Creato il 30 ottobre 2012 da Albertogallo

SAVAGES (USA 2012)

le belve

Piccola premessa che potete saltare. Tempo fa un utente di Twitter titolare anche di un blog si lamentò, proprio attraverso Twitter, della traduzione italiana del titolo di Le belve, romanzo di Don Winslow. Il testo del tweet invitava la casa editrice ad andare “a quel paese” per non aver tradotto in modo letterale il titolo originale, Savages. Il bot della suddetta casa editrice (il bot non è un buono fruttifero ma un utente Twitter che fa le veci di un altro) se la prese a male e ritornò sull’argomento in un secondo momento, molto tempo dopo, rinfacciandolo all’utente in questione.
Questa noiosa premessa (che trovate riassunta qui) serve per dire, di fatto, tre cose. La prima è che non si può scrivere un articolo senza nominare Twitter; la seconda è che questa “disavventura” è stata il mio primo approccio a Le belve e ne sono stato memore durante la visione della trasposizione cinematografica di Oliver Stone; la terza è che, visto il film, il titolo originale è di gran lunga più calzante.

> [Estratti del dataset]:
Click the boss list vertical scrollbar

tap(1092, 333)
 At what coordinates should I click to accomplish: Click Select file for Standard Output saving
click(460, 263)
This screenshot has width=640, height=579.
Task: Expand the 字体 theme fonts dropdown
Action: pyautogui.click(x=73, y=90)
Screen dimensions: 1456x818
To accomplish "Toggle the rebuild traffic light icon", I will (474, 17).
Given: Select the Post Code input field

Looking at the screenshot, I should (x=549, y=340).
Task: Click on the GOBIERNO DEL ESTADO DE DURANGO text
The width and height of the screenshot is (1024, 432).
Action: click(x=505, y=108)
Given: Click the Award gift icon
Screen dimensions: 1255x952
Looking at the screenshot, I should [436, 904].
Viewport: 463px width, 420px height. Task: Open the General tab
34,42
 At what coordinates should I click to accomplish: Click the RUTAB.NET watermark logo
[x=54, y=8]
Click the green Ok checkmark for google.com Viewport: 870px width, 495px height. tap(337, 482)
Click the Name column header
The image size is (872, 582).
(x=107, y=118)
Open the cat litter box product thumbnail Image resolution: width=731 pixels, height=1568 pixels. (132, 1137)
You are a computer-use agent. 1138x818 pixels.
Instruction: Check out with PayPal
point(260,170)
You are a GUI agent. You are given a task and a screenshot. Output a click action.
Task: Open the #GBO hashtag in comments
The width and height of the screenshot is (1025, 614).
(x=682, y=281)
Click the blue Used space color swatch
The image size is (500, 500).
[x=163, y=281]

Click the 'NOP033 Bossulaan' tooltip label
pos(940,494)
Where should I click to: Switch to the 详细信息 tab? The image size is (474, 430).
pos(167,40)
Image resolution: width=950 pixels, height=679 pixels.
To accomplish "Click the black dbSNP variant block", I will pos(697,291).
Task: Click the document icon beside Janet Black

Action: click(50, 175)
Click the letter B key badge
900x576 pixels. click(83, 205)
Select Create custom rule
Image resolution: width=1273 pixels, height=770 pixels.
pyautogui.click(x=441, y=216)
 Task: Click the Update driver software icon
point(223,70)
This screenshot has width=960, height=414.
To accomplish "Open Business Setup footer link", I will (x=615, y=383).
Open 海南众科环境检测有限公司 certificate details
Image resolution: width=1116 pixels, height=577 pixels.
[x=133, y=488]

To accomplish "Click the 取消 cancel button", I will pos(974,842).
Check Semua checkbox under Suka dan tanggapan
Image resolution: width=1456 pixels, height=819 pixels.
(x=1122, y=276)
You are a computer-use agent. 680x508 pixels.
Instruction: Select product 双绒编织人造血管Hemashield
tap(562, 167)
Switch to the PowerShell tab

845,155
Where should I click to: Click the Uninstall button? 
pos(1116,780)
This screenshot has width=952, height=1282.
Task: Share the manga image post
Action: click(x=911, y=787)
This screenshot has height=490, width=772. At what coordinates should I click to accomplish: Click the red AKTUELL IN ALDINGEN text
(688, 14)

> [Elenco delle consegne]:
**A.** Elenca le tre cose che, secondo il testo su Savages, la premessa serve a dire.
**B.** Ripeti, per favore, il passo del testo su Savages da “Creato il 30” fino a “all’utente in questione.” compreso.
Le righe non servono per svolgere il lavoro.

> [Risposte]:
**A.**
1. Non si può scrivere un articolo senza nominare Twitter.
2. Questa "disavventura" è stata il primo approccio dell'autore a Le belve, e se n'è ricordato durante la visione della trasposizione cinematografica di Oliver Stone.
3. Visto il film, il titolo originale è di gran lunga più calzante.

**B.**
Creato il 30 ottobre 2012 da Albertogallo

SAVAGES (USA 2012)

le belve

Piccola premessa che potete saltare. Tempo fa un utente di Twitter titolare anche di un blog si lamentò, proprio attraverso Twitter, della traduzione italiana del titolo di Le belve, romanzo di Don Winslow. Il testo del tweet invitava la casa editrice ad andare “a quel paese” per non aver tradotto in modo letterale il titolo originale, Savages. Il bot della suddetta casa editrice (il bot non è un buono fruttifero ma un utente Twitter che fa le veci di un altro) se la prese a male e ritornò sull’argomento in un secondo momento, molto tempo dopo, rinfacciandolo all’utente in questione.